--- Provided data ---
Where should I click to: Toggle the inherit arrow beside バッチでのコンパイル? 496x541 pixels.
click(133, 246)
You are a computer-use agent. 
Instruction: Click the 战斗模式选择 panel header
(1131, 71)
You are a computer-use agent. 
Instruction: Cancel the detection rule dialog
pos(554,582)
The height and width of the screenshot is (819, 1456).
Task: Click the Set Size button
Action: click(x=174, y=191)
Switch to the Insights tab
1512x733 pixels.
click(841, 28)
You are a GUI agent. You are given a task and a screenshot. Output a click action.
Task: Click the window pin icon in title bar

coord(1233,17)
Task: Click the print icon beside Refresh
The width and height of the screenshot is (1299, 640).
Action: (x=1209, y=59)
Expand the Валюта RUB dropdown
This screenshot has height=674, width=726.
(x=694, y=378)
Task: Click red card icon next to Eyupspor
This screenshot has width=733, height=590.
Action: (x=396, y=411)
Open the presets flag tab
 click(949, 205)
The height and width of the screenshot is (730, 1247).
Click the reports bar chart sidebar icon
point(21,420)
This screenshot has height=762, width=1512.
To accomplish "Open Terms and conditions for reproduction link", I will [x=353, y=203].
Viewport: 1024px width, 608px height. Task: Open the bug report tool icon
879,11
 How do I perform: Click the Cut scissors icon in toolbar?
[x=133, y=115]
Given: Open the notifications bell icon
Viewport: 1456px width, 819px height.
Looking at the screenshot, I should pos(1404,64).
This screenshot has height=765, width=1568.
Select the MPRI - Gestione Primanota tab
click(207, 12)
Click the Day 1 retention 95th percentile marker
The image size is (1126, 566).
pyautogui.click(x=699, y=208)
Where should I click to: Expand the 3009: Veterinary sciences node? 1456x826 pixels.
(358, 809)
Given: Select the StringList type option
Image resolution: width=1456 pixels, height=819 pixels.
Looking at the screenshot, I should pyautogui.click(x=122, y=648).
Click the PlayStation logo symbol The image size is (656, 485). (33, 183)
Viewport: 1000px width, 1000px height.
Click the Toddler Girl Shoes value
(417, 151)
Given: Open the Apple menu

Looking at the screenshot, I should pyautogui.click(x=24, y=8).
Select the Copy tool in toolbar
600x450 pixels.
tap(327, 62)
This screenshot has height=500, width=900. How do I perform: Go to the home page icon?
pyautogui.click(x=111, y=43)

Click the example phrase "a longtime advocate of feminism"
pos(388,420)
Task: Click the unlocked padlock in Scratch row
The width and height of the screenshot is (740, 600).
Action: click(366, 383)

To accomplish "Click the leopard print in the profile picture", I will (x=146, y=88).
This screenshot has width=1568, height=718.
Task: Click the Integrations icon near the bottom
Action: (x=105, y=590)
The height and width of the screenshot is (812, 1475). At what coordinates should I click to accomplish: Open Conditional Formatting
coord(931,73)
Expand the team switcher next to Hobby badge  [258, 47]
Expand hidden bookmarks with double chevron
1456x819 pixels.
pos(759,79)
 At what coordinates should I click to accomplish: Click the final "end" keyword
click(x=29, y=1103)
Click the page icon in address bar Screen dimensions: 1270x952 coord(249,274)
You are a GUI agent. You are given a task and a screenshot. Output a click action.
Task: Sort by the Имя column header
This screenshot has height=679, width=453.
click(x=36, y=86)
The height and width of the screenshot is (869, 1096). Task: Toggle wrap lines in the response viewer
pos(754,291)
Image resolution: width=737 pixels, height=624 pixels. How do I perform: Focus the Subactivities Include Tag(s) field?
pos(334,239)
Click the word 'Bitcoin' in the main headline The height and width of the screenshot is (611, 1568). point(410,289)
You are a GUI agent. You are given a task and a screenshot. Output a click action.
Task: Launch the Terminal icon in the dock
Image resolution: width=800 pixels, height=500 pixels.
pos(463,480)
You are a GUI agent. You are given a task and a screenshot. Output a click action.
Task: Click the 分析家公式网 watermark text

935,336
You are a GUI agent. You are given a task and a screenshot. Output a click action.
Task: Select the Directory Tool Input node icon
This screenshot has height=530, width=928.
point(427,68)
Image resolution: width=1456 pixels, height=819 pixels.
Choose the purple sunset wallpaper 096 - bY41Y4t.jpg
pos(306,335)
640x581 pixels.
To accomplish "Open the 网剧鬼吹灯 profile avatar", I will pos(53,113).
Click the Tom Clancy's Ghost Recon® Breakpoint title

--- Written task ---
Copy out all of the material above word for word, keeping every line in its original order and form.

--- Task response ---
Where should I click to: Toggle the inherit arrow beside バッチでのコンパイル? 496x541 pixels.
click(133, 246)
You are a computer-use agent. 
Instruction: Click the 战斗模式选择 panel header
(1131, 71)
You are a computer-use agent. 
Instruction: Cancel the detection rule dialog
pos(554,582)
The height and width of the screenshot is (819, 1456).
Task: Click the Set Size button
Action: click(x=174, y=191)
Switch to the Insights tab
1512x733 pixels.
click(841, 28)
You are a GUI agent. You are given a task and a screenshot. Output a click action.
Task: Click the window pin icon in title bar

coord(1233,17)
Task: Click the print icon beside Refresh
The width and height of the screenshot is (1299, 640).
Action: (x=1209, y=59)
Expand the Валюта RUB dropdown
This screenshot has height=674, width=726.
(x=694, y=378)
Task: Click red card icon next to Eyupspor
This screenshot has width=733, height=590.
Action: (x=396, y=411)
Open the presets flag tab
 click(949, 205)
The height and width of the screenshot is (730, 1247).
Click the reports bar chart sidebar icon
point(21,420)
This screenshot has height=762, width=1512.
To accomplish "Open Terms and conditions for reproduction link", I will [x=353, y=203].
Viewport: 1024px width, 608px height. Task: Open the bug report tool icon
879,11
 How do I perform: Click the Cut scissors icon in toolbar?
[x=133, y=115]
Given: Open the notifications bell icon
Viewport: 1456px width, 819px height.
Looking at the screenshot, I should pos(1404,64).
This screenshot has height=765, width=1568.
Select the MPRI - Gestione Primanota tab
click(207, 12)
Click the Day 1 retention 95th percentile marker
The image size is (1126, 566).
pyautogui.click(x=699, y=208)
Where should I click to: Expand the 3009: Veterinary sciences node? 1456x826 pixels.
(358, 809)
Given: Select the StringList type option
Image resolution: width=1456 pixels, height=819 pixels.
Looking at the screenshot, I should pyautogui.click(x=122, y=648).
Click the PlayStation logo symbol The image size is (656, 485). (33, 183)
Viewport: 1000px width, 1000px height.
Click the Toddler Girl Shoes value
(417, 151)
Given: Open the Apple menu

Looking at the screenshot, I should pyautogui.click(x=24, y=8).
Select the Copy tool in toolbar
600x450 pixels.
tap(327, 62)
This screenshot has height=500, width=900. How do I perform: Go to the home page icon?
pyautogui.click(x=111, y=43)

Click the example phrase "a longtime advocate of feminism"
pos(388,420)
Task: Click the unlocked padlock in Scratch row
The width and height of the screenshot is (740, 600).
Action: click(366, 383)

To accomplish "Click the leopard print in the profile picture", I will (x=146, y=88).
This screenshot has width=1568, height=718.
Task: Click the Integrations icon near the bottom
Action: (x=105, y=590)
The height and width of the screenshot is (812, 1475). At what coordinates should I click to accomplish: Open Conditional Formatting
coord(931,73)
Expand the team switcher next to Hobby badge  [258, 47]
Expand hidden bookmarks with double chevron
1456x819 pixels.
pos(759,79)
 At what coordinates should I click to accomplish: Click the final "end" keyword
click(x=29, y=1103)
Click the page icon in address bar Screen dimensions: 1270x952 coord(249,274)
You are a GUI agent. You are given a task and a screenshot. Output a click action.
Task: Sort by the Имя column header
This screenshot has height=679, width=453.
click(x=36, y=86)
The height and width of the screenshot is (869, 1096). Task: Toggle wrap lines in the response viewer
pos(754,291)
Image resolution: width=737 pixels, height=624 pixels. How do I perform: Focus the Subactivities Include Tag(s) field?
pos(334,239)
Click the word 'Bitcoin' in the main headline The height and width of the screenshot is (611, 1568). point(410,289)
You are a GUI agent. You are given a task and a screenshot. Output a click action.
Task: Launch the Terminal icon in the dock
Image resolution: width=800 pixels, height=500 pixels.
pos(463,480)
You are a GUI agent. You are given a task and a screenshot. Output a click action.
Task: Click the 分析家公式网 watermark text

935,336
You are a GUI agent. You are given a task and a screenshot. Output a click action.
Task: Select the Directory Tool Input node icon
This screenshot has height=530, width=928.
point(427,68)
Image resolution: width=1456 pixels, height=819 pixels.
Choose the purple sunset wallpaper 096 - bY41Y4t.jpg
pos(306,335)
640x581 pixels.
To accomplish "Open the 网剧鬼吹灯 profile avatar", I will pos(53,113).
Click the Tom Clancy's Ghost Recon® Breakpoint title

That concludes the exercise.